Summary Table: Depreciation Methods Comparison
| Method | Formula | Best For | Year 1 Impact | Complexity |
|---|---|---|---|---|
| Straight Line (SLM) | (Cost - RV) ÷ Life | Buildings, furniture | Moderate expense | Low |
| Written Down Value (WDV) | WDV × Rate | Vehicles, computers | High expense | Medium |
| Units of Production | (Cost - RV) ÷ Units × Actual | Manufacturing equipment | Usage-dependent | Medium |
| Sum of Years' Digits | (Remaining/SYD) × Depreciable | Early-benefit assets | High expense | Medium |
| Double Declining Balance | WDV × (2 ÷ Life) | Rapid obsolescence assets | Highest expense | Medium |
Depreciation Under Different Regulatory Frameworks
Companies Act, 2013 (India)
Under Schedule II of the Companies Act:
- Useful lives are prescribed for different asset categories
- Both SLM and WDV methods are permitted
- Component depreciation is mandatory for assets with significant parts having different useful lives
- Residual value cannot exceed 5% of original cost unless justified
Income Tax Act, 1961 (India)
Key provisions for tax depreciation:
- WDV method is mandatory for computing taxable income
- Assets are grouped into "blocks" with prescribed rates
- Key rates: Computers (40%), Plant & Machinery (15%), Furniture (10%), Buildings (10%)
- Additional depreciation of 20% available for new manufacturing plant
- If asset used for less than 180 days, only 50% depreciation allowed in first year
For professionals pursuing global certifications, understanding these differences is essential—explore our ACCA Financial Reporting guide for exam-focused preparation.
IFRS (IAS 16 - Property, Plant & Equipment)
International standards require:
- Depreciation method should reflect the pattern of economic benefit consumption
- Annual review of useful life, residual value, and depreciation method
- Component depreciation for significant parts
- Revaluation model available as alternative to cost model
Frequently Asked Questions
1. How to calculate depreciation rate in WDV method?
To calculate the Written Down Value (WDV) depreciation rate when you know the asset's cost, residual value, and useful life, use this formula:
Rate = [1 - (Residual Value ÷ Cost)^(1/n)] × 100
Where n = useful life in years.
Worked Example:
Asset costs ₹5,00,000 with ₹50,000 residual value over 8 years:
Rate = [1 - (50,000/5,00,000)^(1/8)] × 100
Rate = [1 - (0.1)^0.125] × 100
Rate = [1 - 0.749] × 100
Rate = 25.1%
This rate is then applied to the opening written down value each year—not the original cost.

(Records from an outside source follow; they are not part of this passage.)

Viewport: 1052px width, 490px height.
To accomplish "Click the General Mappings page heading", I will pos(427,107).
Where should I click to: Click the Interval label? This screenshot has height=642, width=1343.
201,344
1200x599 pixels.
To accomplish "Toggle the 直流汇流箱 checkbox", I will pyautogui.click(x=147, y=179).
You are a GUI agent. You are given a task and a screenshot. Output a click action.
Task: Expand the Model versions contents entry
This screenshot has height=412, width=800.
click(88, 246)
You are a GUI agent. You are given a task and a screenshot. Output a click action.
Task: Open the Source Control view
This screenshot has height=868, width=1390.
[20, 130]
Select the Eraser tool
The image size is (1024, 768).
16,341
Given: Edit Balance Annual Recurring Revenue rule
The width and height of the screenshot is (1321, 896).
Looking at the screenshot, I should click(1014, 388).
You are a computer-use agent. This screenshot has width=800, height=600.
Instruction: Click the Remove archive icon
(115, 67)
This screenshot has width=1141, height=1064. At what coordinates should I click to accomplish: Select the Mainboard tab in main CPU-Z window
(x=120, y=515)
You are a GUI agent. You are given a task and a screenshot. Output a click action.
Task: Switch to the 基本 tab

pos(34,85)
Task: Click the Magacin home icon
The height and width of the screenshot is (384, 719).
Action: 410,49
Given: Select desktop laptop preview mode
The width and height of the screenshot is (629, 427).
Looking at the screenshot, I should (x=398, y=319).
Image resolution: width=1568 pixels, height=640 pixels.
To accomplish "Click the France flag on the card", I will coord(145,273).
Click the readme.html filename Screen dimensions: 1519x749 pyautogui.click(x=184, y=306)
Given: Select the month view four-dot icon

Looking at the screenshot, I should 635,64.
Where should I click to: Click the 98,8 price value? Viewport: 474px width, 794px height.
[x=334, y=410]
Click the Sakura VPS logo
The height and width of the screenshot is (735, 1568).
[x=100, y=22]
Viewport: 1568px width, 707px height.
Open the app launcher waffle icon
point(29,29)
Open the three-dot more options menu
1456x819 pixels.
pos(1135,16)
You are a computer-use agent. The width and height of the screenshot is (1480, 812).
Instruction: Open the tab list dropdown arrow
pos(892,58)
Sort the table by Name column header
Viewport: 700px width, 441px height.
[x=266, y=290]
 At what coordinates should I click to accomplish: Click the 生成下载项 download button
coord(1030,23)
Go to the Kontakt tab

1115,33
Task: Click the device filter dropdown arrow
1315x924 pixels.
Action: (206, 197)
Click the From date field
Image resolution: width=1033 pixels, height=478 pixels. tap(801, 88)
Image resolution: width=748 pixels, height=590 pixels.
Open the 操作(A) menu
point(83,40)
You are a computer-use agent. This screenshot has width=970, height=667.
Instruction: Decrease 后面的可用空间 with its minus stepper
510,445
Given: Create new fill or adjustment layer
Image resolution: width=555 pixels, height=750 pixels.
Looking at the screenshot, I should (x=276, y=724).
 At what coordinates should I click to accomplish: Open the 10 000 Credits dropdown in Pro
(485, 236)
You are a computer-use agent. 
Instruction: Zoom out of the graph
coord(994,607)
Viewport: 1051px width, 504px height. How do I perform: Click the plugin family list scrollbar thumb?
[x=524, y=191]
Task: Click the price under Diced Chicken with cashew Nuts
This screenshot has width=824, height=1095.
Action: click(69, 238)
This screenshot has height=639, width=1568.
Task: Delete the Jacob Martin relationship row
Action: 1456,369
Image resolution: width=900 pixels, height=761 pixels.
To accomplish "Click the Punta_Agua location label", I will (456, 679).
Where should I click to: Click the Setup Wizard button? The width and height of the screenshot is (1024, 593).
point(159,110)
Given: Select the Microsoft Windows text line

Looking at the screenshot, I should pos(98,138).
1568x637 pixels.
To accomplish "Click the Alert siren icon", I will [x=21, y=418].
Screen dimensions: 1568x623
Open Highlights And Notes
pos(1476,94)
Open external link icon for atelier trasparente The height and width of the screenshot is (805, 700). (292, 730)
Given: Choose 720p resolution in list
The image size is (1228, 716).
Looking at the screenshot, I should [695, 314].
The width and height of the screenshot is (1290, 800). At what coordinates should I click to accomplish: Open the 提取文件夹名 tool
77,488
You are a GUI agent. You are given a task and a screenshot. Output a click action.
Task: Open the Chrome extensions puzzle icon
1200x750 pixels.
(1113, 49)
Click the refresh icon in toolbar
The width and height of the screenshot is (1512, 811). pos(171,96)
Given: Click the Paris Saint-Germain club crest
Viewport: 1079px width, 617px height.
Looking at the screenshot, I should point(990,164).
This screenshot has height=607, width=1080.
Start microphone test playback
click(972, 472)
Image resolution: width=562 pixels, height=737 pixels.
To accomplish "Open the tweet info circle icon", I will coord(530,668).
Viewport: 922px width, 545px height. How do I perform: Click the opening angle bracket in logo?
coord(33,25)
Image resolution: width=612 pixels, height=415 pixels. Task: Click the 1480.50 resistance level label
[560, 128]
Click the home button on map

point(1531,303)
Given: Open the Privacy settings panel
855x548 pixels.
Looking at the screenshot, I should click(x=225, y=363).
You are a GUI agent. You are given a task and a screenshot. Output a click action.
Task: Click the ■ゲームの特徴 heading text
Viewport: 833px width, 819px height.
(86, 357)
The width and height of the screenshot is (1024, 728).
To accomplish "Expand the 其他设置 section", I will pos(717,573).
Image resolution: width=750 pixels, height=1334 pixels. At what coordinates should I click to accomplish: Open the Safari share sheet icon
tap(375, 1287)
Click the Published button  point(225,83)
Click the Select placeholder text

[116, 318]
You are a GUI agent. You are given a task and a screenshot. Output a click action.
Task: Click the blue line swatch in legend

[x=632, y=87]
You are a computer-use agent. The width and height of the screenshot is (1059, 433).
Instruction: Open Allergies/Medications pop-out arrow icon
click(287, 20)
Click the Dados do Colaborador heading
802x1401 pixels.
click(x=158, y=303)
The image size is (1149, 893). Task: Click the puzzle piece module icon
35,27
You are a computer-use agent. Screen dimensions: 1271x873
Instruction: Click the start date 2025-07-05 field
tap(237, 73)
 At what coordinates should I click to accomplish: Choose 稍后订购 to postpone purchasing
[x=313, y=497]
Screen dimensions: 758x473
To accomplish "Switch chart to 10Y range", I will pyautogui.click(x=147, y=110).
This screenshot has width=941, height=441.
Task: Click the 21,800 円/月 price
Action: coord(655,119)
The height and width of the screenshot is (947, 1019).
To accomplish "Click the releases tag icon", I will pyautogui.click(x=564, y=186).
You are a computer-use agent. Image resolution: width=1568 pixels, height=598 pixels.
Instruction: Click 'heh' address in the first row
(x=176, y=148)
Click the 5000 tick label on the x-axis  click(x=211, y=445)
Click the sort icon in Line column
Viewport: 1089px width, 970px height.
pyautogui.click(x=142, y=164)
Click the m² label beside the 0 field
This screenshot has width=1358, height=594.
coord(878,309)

So Year 1 depreciation = ₹5,00,000 × 25.1% = ₹1,25,500, and Year 2 depreciation = ₹3,74,500 × 25.1% = ₹94,000, and so on.
2. Which is not a method of calculating depreciation?
Several accounting concepts are commonly confused with depreciation methods:
| Not a Depreciation Method | What It Actually Is |
|---|---|
| FIFO, LIFO, Weighted Average | Inventory valuation methods for stock |
| Amortization | Expense allocation for intangible assets (patents, goodwill) |
| Depletion | Consumption of natural resources (mines, oil wells) |
| Revaluation | Asset value adjustment, not expense allocation |
| Impairment | One-time write-down, not systematic allocation |
| Mark-to-market | Fair value measurement for financial instruments |
Legitimate depreciation methods are: Straight Line (SLM), Written Down Value (WDV), Units of Production, Sum of Years' Digits (SYD), and Double Declining Balance (DDB).
3. What is the difference between SLM and WDV method of depreciation?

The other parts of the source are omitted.